Словно угадав мои мысли, Ян Фирлей продолжил, и громовой голос мятежного протестанта вознесся к сводам католического храма:
– Взываю к благоразумию! Снаружи еще двести преданных мне жолнежей и двадцать пушек! Король, от вас не требуется ничего, что бы вы ни обещали раньше. Но ваши первые же деяния в Кракове вселяют сомнения – тверды ли вы в своем слове? – он раздвинул сообщников и шагнул вперед, не смутившись, что оказался на расстоянии удара даже не наших шпаг, а кинжалов.
У меня просто пальцы задрожали от желания пробить его череп насквозь, вонзив сталь под скулу, ниже блестящего шлема с плюмажем. Не сомневаюсь – у Шико и де Келюса тоже руки зачесались.
Маршалок тем временем приблизился к Генриху вплотную и провозгласил, перескочив с французского на латынь:
– Jurabis, rex, promisisti
[1].
Тишина… Все замерли. Вдруг стал слышен шум ветра за стенами храма и отдаленный лошадиный храп… Свинцовыми пулями падали мгновения, судьбы десятков, а то и сотен людей попали в зависимость от решения Генриха, всегда в таких случаях поддающегося скорее чувствам, а не разуму: продолжить жить в унижении от выходки Яна Фирлея или дать нам всем возможность умереть с честью…
Поколебавшись, Анжу выбрал жизнь и себе, и нам.
В паузе между официальными торжествами и вечерним празднеством круль Хенрик Валезы (он начал привыкать к этой, по его словам, «собачьей кличке») метался, как зверь в клетке, по своим апартаментам, сшибал банкетки и кресла ударами ног, бил дорогую посуду. Любимые борзые короля забились под стол, дрожали и не смели носа высунуть наружу.

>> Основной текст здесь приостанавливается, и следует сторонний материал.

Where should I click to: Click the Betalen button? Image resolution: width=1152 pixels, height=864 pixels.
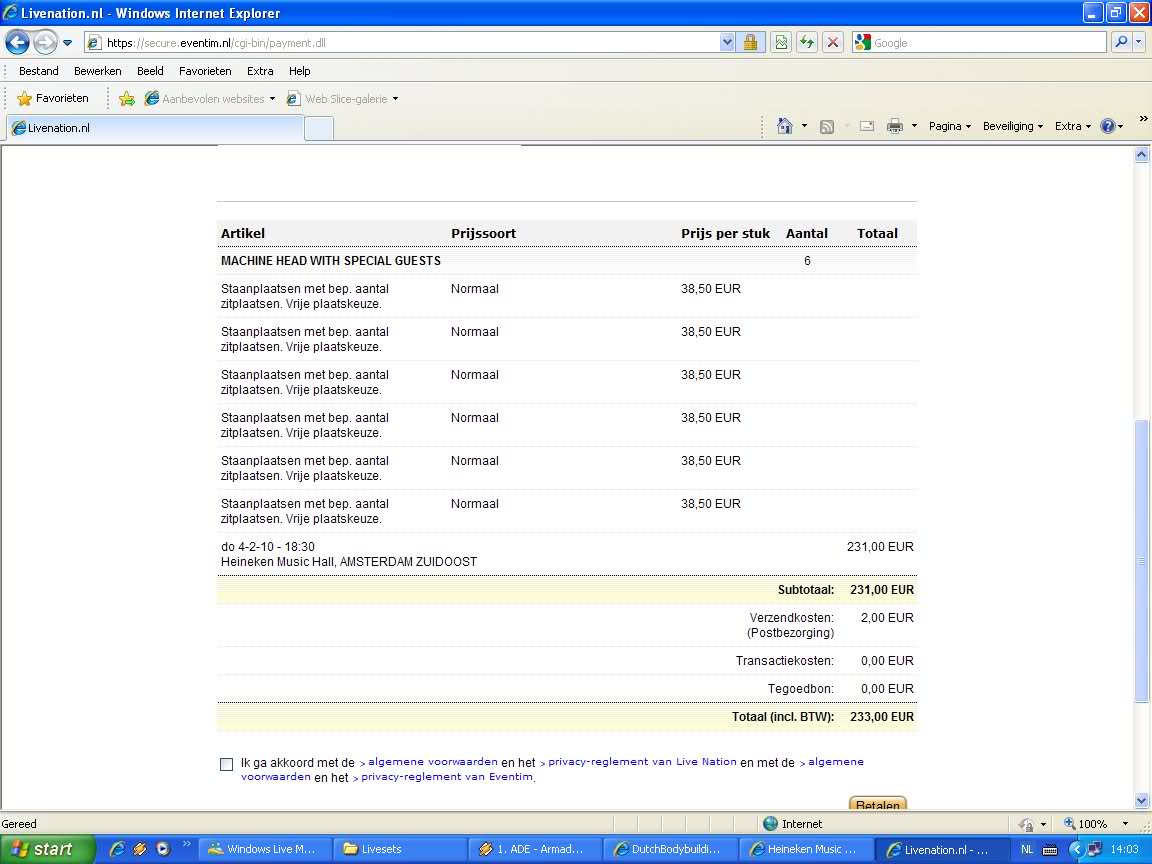[877, 804]
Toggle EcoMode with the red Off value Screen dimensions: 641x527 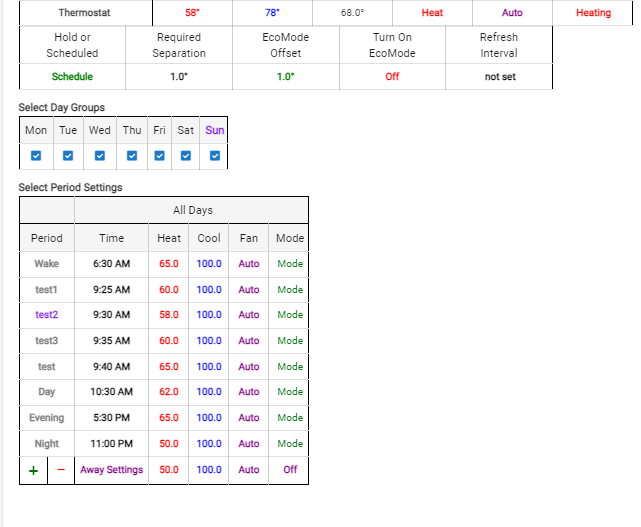[x=392, y=76]
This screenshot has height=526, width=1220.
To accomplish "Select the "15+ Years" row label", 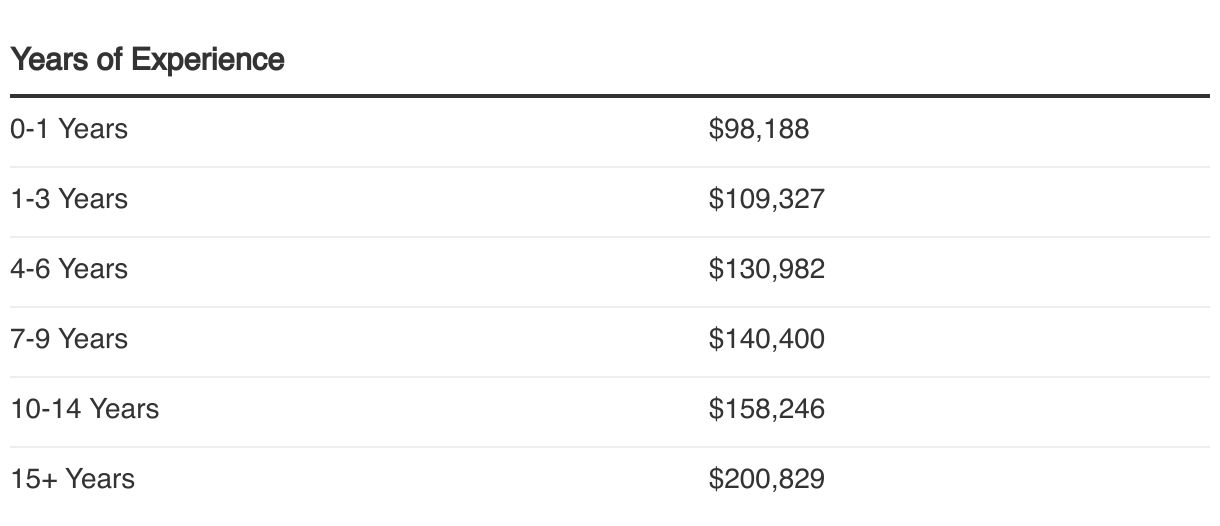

– Видит бог, такого надругательства не испытывал еще не один монарх на коронации… Да что я теперь могу как король? Сходить по нужде не имею права без одобрения Сейма! Гореть им всем в пекле!
Потом его недовольство обрушилось на меня и шута, наши предсказания событий на коронации и особенно роль Яна Фирлея здорово разошлись с происшедшим.
Шико, которому тридцать с небольшим, по меркам оставленного мной мира выглядел лет на сорок. Высокий, но сдавленный со стороны висков лоб прорезала глубокая морщина раздумий. Упреки короля он пропустил мимо ушей.
– Я бы сказал – партия сыграна вничью. Замысел Радзивиллов провалился. Не знаю, что они вводили в уши Фирлею и какие тот давал им обещания, литовцы предвкушали, как всех французов вынесут из собора вперед ногами. Маршалок, думаю, решил действовать по-своему и преуспел. Для него король, готовый терпеть кальвинистов и прочих еретиков, гораздо милее, чем любой другой монарх. Со стороны протестантов мы на время в безопасности, а вот литовское католическое дворянство, боюсь, готово на самые безумные поступки.
– Сейчас же отправлю гонца к брату, пусть, как по весне просохнут дороги, шлет сюда двадцатитысячное войско. Я покажу этим заносчивым «ясновельможам»… Они узнают… Скоро узнают! Снесу их чертовы замки, самих вместе с семьями и любовницами отправлю османским туркам в рабство!
Генрих, когда он в ярости, полностью утрачивал женственность облика.